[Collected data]
§ §

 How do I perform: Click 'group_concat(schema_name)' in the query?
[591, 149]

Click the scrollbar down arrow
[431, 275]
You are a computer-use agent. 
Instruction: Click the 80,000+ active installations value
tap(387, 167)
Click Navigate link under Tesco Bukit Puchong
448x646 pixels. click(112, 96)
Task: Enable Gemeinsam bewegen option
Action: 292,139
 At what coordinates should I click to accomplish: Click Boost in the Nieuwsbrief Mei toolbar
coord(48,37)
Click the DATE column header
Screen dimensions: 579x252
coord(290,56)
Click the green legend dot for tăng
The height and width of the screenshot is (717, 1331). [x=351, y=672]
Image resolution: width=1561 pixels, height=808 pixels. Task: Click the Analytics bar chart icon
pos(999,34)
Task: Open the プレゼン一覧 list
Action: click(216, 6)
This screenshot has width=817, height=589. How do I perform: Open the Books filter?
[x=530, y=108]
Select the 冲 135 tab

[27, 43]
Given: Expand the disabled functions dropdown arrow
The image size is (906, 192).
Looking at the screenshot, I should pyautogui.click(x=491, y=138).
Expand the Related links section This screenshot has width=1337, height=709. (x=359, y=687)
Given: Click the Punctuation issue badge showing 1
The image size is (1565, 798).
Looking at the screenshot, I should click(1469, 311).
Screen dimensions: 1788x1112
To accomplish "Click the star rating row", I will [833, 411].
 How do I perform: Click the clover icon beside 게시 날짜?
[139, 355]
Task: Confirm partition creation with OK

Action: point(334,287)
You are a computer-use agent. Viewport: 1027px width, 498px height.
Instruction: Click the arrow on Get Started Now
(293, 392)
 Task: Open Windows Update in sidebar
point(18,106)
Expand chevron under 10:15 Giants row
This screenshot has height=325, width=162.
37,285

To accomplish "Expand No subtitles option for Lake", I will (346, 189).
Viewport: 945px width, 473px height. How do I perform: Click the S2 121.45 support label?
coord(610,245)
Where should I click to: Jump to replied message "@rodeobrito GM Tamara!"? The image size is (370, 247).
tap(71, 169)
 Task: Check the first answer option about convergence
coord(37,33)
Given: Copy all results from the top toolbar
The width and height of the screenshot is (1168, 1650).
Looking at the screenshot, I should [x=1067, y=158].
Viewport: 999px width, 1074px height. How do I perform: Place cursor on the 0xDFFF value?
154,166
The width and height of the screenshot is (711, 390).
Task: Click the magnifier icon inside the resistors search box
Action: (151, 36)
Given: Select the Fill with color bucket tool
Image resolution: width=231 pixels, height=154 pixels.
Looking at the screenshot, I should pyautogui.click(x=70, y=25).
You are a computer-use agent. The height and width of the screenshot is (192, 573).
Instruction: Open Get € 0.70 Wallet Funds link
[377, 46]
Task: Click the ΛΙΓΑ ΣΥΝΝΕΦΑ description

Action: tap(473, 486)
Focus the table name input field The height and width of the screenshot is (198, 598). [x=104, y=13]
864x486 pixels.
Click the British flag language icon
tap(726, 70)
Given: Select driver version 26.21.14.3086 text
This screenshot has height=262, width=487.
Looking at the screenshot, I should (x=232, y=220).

§ §

Exercise brief
Scan the data above for the word "Given" and report every line where it is found.

Solved problem
Given: Expand the disabled functions dropdown arrow
Given: Click the Punctuation issue badge showing 1
Given: Copy all results from the top toolbar
Given: Select the Fill with color bucket tool
Given: Select driver version 26.21.14.3086 text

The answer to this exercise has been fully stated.